Nusyus

(Ar.: an-nusyuz)

(Arab: an-nusyūz)

Nusyus secara etimologis berasal dari kata nashaʿa, yang berarti “meninggi”, “membangkang”, atau “melampaui batas.” Dalam terminologi hukum Islam klasik, istilah ini digunakan untuk merujuk pada ketidakharmonisan dalam hubungan suami istri, yaitu salah satu pihak—terutama istri dalam pemahaman tradisional—melanggar norma atau kewajiban pernikahan. Dalam reintrepretasi modern, penafsiran terhadap ayat dan hadis nusyus dibuat seimbang dan adil terhadap gender.

 

Dalam literatur fikih klasik, nusyus umumnya dikaitkan dengan istri yang dianggap tidak taat kepada suaminya. Prilaku serupa yang dilakukan oleh laki-laki cenderung dianggap bukan pelanggaran berat, bahkan cukup diselesaikan dengan komunikasi. Hal itu menempatkan perempuan sebagai pihak yang dirugikan. Terkait nusyus yang dilakukan oleh pihak istri, Al-Quran menyebutkan hal ini dalam Surah an-Nisā’ ayat 34:

“Wanita-wanita yang kamu khawatiri nusyusnya, maka nasihatilah mereka, pisahkanlah mereka di tempat tidur mereka, dan pukullah mereka. Tetapi jika mereka menaatimu, maka janganlah kamu mencari-cari jalan untuk menyusahkan mereka.” (QS. an-Nisā’: 34)

Tafsiran tradisional terhadap ayat ini, seperti dijelaskan oleh Fakhruddin ar-Razi dalam Mafātīḥ al-Ghaib, menyusun tiga langkah penanganan nusyus istri: memberikan nasihat, memisahkan tempat tidur, dan memukul dengan ringan (yang tidak melukai). Muhammad bin Ali asy-Syaukani dalam Fath al-Qadīr juga mengafirmasi struktur ini sebagai bentuk penegakan hak suami atas istrinya.

Namun, penting dicatat bahwa pendekatan ini muncul dari kerangka sosial masyarakat Arab pra-modern yang sangat patriarkal. Konsep kepemimpinan suami (qawwamah) dalam rumah tangga sering dijadikan landasan untuk melegitimasi otoritas penuh laki-laki atas perempuan (QS. an-Nisā’: 34), dengan perempuan diposisikan sebagai pihak yang tunduk dalam struktur relasi.

Dalam pandangan masyarakat Arab waktu itu, relasi semacam ini dianggap normal dan sudah menghargai perempuan. Karena di masa jahiliyah atau sebelum era Islam, perempuan yang diduga nusyus akan mendapatkan perlakuan yang lebih keras, seperti dimaki-maki dengan bahasa yang sangat kasar, diusir dari rumah, bahkan dipukul dengan keras dan tidak manusiawi.
☆ ☆ ☆ ☆ ☆ ☆ ☆
## Tugas Pengerjaan
Kembalikan bagian teks tentang nusyus, yakni bentangan dari "Tafsiran tradisional terhadap" sampai "dalam struktur relasi.", tanpa mengubah satu kata pun.
☆ ☆ ☆ ☆ ☆ ☆ ☆
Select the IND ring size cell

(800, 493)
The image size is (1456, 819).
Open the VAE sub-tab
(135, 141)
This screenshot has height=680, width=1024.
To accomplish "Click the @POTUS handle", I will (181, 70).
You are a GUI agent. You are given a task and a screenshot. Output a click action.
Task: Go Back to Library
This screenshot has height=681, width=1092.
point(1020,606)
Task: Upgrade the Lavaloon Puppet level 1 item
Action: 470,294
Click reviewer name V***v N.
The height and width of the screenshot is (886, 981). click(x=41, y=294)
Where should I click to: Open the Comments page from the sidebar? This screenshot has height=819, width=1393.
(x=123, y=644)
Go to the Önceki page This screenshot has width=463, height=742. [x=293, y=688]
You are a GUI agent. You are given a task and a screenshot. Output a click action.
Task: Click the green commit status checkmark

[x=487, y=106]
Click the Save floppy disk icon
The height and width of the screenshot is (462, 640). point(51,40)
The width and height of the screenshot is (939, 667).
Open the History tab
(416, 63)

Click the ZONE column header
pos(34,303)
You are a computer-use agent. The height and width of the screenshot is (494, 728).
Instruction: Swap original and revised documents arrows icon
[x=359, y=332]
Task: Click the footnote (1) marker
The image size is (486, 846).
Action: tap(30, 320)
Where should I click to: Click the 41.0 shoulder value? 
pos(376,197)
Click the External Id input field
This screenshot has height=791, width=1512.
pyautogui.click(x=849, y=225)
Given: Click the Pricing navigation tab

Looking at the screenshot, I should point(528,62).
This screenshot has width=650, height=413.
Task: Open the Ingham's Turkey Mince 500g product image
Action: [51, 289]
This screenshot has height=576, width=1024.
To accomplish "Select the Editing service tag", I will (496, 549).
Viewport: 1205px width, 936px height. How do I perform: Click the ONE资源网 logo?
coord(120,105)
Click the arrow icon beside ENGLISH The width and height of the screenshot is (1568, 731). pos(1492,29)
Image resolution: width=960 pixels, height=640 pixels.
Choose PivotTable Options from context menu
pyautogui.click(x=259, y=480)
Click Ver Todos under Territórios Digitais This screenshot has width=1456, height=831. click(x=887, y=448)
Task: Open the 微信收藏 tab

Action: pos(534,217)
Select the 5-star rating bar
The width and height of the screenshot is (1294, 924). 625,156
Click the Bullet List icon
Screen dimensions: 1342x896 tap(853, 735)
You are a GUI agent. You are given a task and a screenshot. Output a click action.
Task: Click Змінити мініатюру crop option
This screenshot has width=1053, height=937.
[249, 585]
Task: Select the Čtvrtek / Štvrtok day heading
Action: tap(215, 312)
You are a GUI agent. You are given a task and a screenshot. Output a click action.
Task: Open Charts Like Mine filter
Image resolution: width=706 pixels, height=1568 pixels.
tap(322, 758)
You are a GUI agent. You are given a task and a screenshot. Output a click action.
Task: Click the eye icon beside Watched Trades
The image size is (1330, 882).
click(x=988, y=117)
☆ ☆ ☆ ☆ ☆ ☆ ☆
## Uraian Penyelesaian
Tafsiran tradisional terhadap ayat ini, seperti dijelaskan oleh Fakhruddin ar-Razi dalam Mafātīḥ al-Ghaib, menyusun tiga langkah penanganan nusyus istri: memberikan nasihat, memisahkan tempat tidur, dan memukul dengan ringan (yang tidak melukai). Muhammad bin Ali asy-Syaukani dalam Fath al-Qadīr juga mengafirmasi struktur ini sebagai bentuk penegakan hak suami atas istrinya.

Namun, penting dicatat bahwa pendekatan ini muncul dari kerangka sosial masyarakat Arab pra-modern yang sangat patriarkal. Konsep kepemimpinan suami (qawwamah) dalam rumah tangga sering dijadikan landasan untuk melegitimasi otoritas penuh laki-laki atas perempuan (QS. an-Nisā’: 34), dengan perempuan diposisikan sebagai pihak yang tunduk dalam struktur relasi.